The reason Seb could stand it was he had an astounding love for young people and always looked at their heart and past their actions, and he was overflowing with the fruit of the Spirit.
You can’t demonstrate what you haven’t got. You can’t conjure up godliness, nor can you choose to have more patience. You have the amount you have. Let’s not tell our young people to have more fruit of the Spirit - let’s tell them to have more of Jesus. Patience (and the other fruits) are the happy by-products of being full of Jesus. Remember the cactus from last month? It’s like that: water it, feed it, nurture it, sing to it… and it will grow and bear fruit. Nurture your relationship with Jesus and you will bear fruit.
Visual aid
Place a glass on a tray. Ask your mentee to fill up the glass with water from a jug. Explain that the glass represents them. The water represents what they can offer the people around them.

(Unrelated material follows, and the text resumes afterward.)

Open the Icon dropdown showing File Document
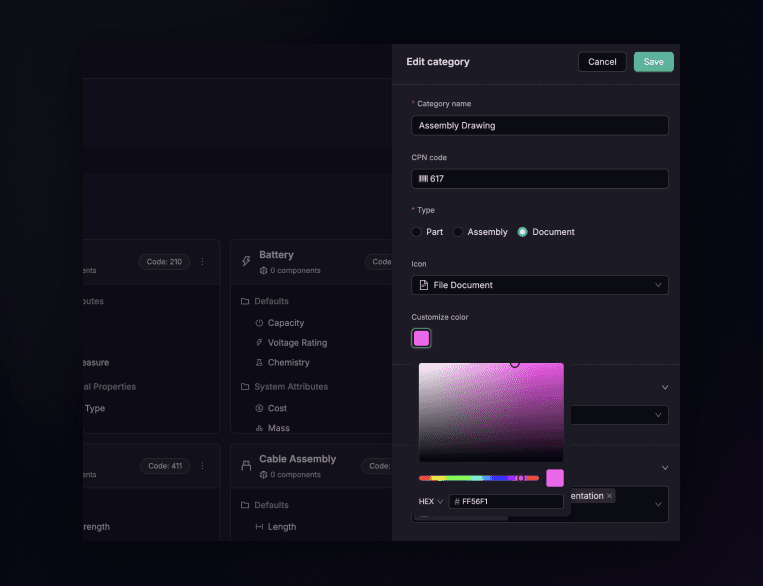click(x=540, y=285)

Ask them to pour some of the water out. Every time they give, they use up some of that God-given resource and they end up needing refilling.
Ask them to fill the glass again, and to keep pouring as it overflows. Explain that we need to be refilled constantly with the Holy Spirit so that we can give to others out of the overflow of what he gives us - that way we are never lacking ourselves and always have more to give.

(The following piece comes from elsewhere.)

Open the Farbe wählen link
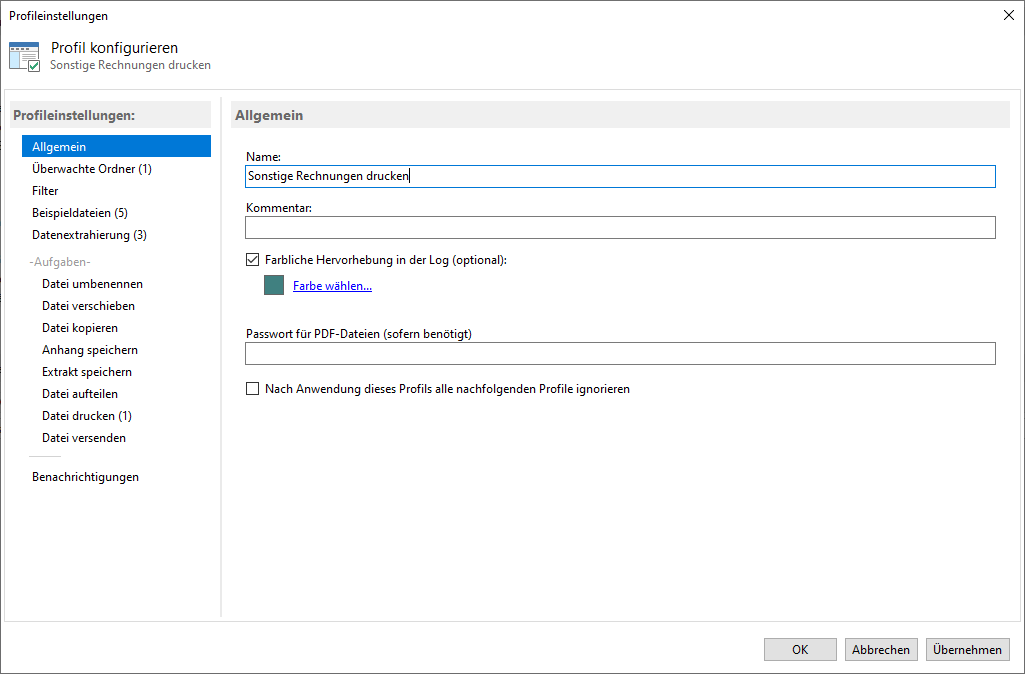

When my kids were small I coined the phrase: “Patience is waiting without moaning.” In the context of it being a characteristic of godliness, what does patience mean to you or your mentee? Think about these two areas:
- Things you are waiting for from God, eg for him to change things in you.
- People and relationships that you need patience for.
Discuss:
- What do you need patience for: to listen better while people speak? For when people don’t ‘get’ things fast enough? To be slower to get angry?
- Can you exercise what patience you have?
- How do you cultivate that close relationship with God?
- How do you give and serve out of the overflow of what God pours into you?